### Given problem
Count the lines in the entries below that contain the string "resolution". Reply with that number alone.

### Data for this task
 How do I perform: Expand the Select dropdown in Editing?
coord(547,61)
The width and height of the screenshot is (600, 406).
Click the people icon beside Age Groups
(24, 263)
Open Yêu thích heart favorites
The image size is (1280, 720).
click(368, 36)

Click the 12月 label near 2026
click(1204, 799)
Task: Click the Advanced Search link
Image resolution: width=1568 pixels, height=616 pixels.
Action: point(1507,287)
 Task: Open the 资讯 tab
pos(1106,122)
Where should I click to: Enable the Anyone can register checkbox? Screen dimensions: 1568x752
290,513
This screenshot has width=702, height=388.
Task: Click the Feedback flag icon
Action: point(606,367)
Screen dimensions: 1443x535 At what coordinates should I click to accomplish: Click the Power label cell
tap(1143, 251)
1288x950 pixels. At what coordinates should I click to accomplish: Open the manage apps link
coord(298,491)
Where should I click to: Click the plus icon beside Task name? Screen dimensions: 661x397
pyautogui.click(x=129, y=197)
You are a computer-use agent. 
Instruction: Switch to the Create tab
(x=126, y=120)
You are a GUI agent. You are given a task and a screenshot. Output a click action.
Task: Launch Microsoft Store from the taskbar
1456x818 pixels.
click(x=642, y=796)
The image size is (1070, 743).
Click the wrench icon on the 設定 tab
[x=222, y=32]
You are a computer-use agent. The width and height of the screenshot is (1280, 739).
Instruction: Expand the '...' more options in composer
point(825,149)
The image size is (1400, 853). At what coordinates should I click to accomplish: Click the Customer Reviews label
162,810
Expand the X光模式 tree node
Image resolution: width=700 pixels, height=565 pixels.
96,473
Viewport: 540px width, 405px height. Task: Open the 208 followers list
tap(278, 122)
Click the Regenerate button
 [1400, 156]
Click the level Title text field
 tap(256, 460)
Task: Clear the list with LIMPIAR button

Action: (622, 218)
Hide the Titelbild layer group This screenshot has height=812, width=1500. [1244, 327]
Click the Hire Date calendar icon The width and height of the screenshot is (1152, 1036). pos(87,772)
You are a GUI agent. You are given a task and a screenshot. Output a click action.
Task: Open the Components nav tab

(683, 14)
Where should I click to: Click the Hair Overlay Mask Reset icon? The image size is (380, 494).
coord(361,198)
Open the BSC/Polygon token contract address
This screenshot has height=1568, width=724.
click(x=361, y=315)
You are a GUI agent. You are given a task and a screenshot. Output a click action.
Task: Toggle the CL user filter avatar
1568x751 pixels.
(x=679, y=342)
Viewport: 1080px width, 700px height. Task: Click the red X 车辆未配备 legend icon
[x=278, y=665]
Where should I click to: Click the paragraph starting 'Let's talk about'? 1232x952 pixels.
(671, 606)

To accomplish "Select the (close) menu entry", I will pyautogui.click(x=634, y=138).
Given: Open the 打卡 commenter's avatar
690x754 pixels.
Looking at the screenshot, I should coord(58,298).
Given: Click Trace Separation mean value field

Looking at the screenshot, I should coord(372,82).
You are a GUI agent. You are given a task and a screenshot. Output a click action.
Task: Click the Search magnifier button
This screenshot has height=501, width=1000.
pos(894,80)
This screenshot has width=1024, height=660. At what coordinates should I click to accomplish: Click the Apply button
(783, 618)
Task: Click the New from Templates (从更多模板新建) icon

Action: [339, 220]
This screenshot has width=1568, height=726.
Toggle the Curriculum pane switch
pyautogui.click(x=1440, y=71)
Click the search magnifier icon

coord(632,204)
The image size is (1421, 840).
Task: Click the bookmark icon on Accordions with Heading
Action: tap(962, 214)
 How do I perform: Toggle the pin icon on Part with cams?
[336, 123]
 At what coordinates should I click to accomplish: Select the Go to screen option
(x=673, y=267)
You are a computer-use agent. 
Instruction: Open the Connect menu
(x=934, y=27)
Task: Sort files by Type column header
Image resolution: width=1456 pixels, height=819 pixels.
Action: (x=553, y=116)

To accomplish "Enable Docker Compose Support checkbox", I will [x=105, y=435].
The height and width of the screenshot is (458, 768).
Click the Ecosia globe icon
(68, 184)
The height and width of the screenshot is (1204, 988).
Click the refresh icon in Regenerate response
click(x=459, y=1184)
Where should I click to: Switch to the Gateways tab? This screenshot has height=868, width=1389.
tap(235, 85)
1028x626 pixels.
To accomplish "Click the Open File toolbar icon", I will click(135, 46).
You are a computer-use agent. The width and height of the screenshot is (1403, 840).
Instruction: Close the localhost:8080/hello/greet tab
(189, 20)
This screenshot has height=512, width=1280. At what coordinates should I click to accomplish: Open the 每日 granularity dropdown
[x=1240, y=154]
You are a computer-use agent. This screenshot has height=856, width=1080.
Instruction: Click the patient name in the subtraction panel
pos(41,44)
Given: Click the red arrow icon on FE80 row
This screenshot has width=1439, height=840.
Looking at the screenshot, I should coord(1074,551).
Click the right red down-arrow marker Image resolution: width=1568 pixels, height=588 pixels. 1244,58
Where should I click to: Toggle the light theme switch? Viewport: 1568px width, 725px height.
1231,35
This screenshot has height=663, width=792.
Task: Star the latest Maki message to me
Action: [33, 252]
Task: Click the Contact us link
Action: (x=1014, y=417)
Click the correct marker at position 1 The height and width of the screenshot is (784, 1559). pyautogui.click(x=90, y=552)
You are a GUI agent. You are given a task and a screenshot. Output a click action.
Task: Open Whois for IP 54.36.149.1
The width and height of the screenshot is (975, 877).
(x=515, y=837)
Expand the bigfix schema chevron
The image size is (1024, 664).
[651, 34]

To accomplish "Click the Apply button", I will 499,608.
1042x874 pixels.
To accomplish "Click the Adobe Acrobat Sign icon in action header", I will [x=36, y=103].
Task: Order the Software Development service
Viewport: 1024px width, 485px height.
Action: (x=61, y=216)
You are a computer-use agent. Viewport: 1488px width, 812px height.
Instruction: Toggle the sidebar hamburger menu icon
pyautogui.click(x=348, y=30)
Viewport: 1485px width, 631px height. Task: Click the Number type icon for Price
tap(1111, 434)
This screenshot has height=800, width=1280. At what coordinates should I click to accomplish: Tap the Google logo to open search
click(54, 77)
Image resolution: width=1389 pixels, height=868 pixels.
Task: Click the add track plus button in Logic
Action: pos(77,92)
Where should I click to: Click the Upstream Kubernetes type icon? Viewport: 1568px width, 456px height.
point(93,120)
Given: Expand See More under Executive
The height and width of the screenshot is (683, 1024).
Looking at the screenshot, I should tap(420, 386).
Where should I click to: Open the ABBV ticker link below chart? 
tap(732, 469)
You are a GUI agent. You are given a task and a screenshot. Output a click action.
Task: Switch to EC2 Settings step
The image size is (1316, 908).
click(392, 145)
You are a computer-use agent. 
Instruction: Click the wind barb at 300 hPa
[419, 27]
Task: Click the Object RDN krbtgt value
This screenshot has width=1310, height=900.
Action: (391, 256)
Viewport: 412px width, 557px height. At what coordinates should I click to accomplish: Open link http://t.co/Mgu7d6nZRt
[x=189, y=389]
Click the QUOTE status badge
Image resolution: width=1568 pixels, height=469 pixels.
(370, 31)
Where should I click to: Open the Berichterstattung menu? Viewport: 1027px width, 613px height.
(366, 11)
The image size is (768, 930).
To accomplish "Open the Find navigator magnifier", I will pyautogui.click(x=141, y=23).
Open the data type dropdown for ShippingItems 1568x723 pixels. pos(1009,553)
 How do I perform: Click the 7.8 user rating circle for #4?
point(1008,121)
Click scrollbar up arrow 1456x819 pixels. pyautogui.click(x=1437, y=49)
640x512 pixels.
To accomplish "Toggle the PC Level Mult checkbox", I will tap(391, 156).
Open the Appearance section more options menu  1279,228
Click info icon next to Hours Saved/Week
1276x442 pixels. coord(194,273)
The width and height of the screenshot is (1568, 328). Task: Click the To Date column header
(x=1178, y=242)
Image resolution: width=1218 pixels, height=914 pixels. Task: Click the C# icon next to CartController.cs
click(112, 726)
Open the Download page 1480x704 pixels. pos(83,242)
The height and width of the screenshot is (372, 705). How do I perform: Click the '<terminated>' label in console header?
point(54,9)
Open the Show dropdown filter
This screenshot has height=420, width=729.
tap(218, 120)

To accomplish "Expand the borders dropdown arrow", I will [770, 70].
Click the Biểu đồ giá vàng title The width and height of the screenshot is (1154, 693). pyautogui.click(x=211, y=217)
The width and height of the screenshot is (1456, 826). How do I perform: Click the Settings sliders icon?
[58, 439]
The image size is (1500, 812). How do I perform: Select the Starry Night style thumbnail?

### Exercise response
7